Security Patch Level under Security
Giving more emphasis to the security patch level in Android O, Google now displays the security patch of a device under Settings -> Security & screen lock. Hopefully, this should get more OEMs to provide regular security patch updates to their devices as more users are likely to discover the existence of security patch level now.
More information in Quick Settings
By using a cleaner font, Google is now able to show more information in Quick Settings in Android O. The battery percentage, phone connection status, time, day, and date is now shown in Quick Settings. The functionality of the tiles has now also been tweaked to make them act as toggles.
Quick Tiles Now Act as Toggles
In Android Nougat, tapping on the Wi-Fi tile in Quick Settings would expand it to show the list of available Wi-Fi networks around. With Android O, Google is changing this behavior and making tiles act as toggles. So, tapping on the Wi-Fi tile will now toggle Wi-Fi on/off. You can still see the available list of Wi-Fi networks around you by tapping on the Wi-Fi text in the tile instead of the icon.
The same functionality stands true for Bluetooth, Do not Disturb, and other similar tiles.
Forget alarms; you can now even snooze regular notifications from any app in Android O. Swiping right on any notification in Android O will show the snooze option, with the timings limited to 15 mins, 30 mins, and 1 hour.
With Android apps now making their way to the Chrome OS and Android OS being used in a variety of devices with different form factors, Google is adding better support for physical keyboards to the OS while also offering a reliable and predictable “arrow” and “tab” navigation for developers and users.
A new native audio API from Google in Android O that offers high-performance low-latency audio for apps that specifically require it. Apps that will be making use of this API will write and receive data via streams for optimal performance.

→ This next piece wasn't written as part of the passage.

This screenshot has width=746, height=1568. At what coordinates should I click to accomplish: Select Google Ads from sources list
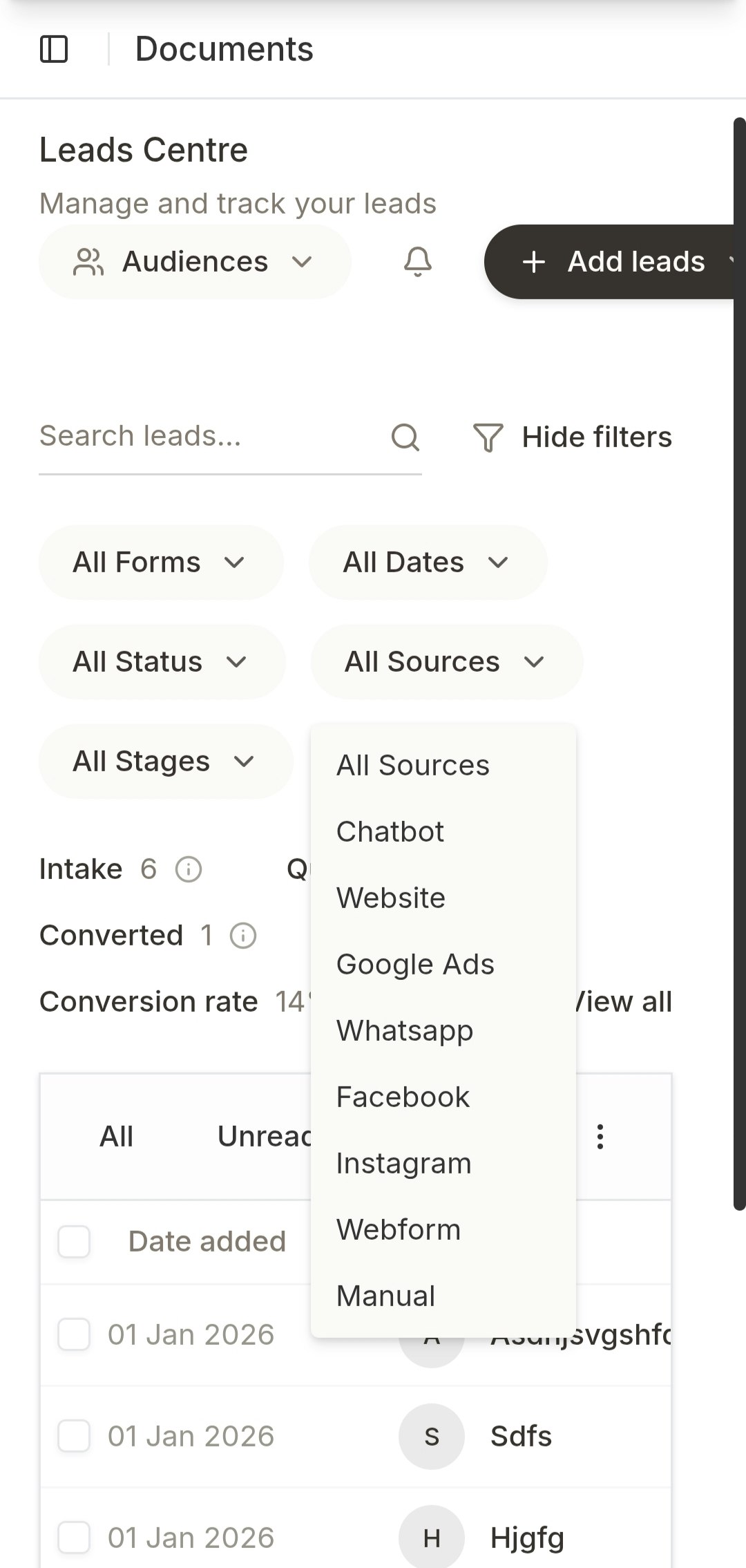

This new API should lead to Android finally getting some decent audio creation apps.
Wide-gamut color support
With DCI-P3 and wide-gamut color displays on the verge of becoming commonplace in high-end Android smartphones, Google is allowing Android developers to take advantage of them with wide-gamut color support. Developers will be able to show wide gamut images in their apps by simply enabling a flag in their manifest file and them loading bitmaps that come embedded with wide color profile.
Huawei, Samsung, LG, and other OEMs ship their devices with different icon masks that cannot be replicated by developers. In Android O, Google is debuting adaptive icons that will allow icons to display a mask selected by the device.
To help you integrate better with the device UI, you can now create adaptive icons that the system displays in different shapes, based on a mask selected by the device. The system also animates interactions with the icons, and uses them in the launcher, shortcuts, Settings, sharing dialogs, and in the overview screen.
App installs from Unknown Sources
Instead of now allowing installation of APKs from all external unknown sources, you now grant access to apps to allow them to install APKs acquired from external sources i.e. outside of Google Play.
Bug fixes and improvements
While it goes without saying that Android O will come with its fair share of bug fixes and under the hood improvements, Google especially notes in its Android O announcement post that its silicon and hardware partners have contributed many new features and enhancements to the latest version of Android.
At this point, Android O is still six months away from its final release. By then, Google will likely add new features to the OS and even improve the existing ones. So, don’t be bummed out by the lack of major new features in Android O just now — there’s still plenty of time for Google to add them to the OS. Plus, the company is likely reserving the major new features of the OS for the very end.
Oh, and if you cannot wait to try out Android O, Google has released a developer preview build of the OS for compatible Nexus and Pixel devices so you can always go ahead and flash the factory image on your device.